Fase generale. Si introducono 2-3 sedute train-low a settimana, esclusivamente su allenamenti di fondo lento (Z1-Z2). Le modalità operative sono due: allenamento mattutino a digiuno (acqua e caffè) oppure doppia sessione con prima seduta di deplezione del glicogeno e seconda seduta a bassa disponibilità glucidica. Ogni seduta train-low deve essere seguita da un refeed con carboidrati e proteine. Non si usa mai il train-low prima o durante lavori qualitativi (soglia, VO2max, ripetute).
Fase specifica. Si riduce progressivamente il train-low e si introduce il fueling sistematico nei lunghi. Il punto di partenza è 30-60 g/h di carboidrati con 400-600 ml/h di fluidi. La progressione va fatta solo se tollerata, monitorando sintomi gastrointestinali, condizioni ambientali e intensità. L’obiettivo è duplice: sostenere la qualità della prestazione e allenare l’intestino ad assorbire carboidrati sotto sforzo.
Taper. Il train-low si azzera quasi completamente. La priorità diventa la disponibilità glucidica massima per ridurre la fatica residua e massimizzare la readiness pre-gara.
L’errore più comune e come evitarlo
L’errore più diffuso è trasformare il train-low in uno stile di vita. Un approccio low-carb cronico produce tre conseguenze negative documentate: riduzione dell’intensità esprimibile nei lavori chiave, rallentamento del recupero tra le sessioni e soppressione della funzione immunitaria. Nel lungo periodo, l’atleta perde la capacità di utilizzare i carboidrati in gara, proprio quando il contributo glucidico diventa determinante per la performance.
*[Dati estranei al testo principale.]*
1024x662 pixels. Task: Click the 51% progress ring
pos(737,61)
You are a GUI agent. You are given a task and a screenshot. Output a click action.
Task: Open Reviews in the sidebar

L’intestino è un sistema fisiologico che si allena come qualsiasi altro: se non introduci carboidrati durante gli allenamenti, in gara non li tollererai. Il fueling va costruito progressivamente, testando prodotti, timing e quantità nei lunghi specifici e nelle simulazioni gara.
La nutrizione efficace nell’endurance non è una scelta binaria tra LCHF e high-carb. È un coordinamento dinamico tra metabolismo, carico di allenamento e tolleranza individuale. Alternare strategicamente, non scegliere una fazione.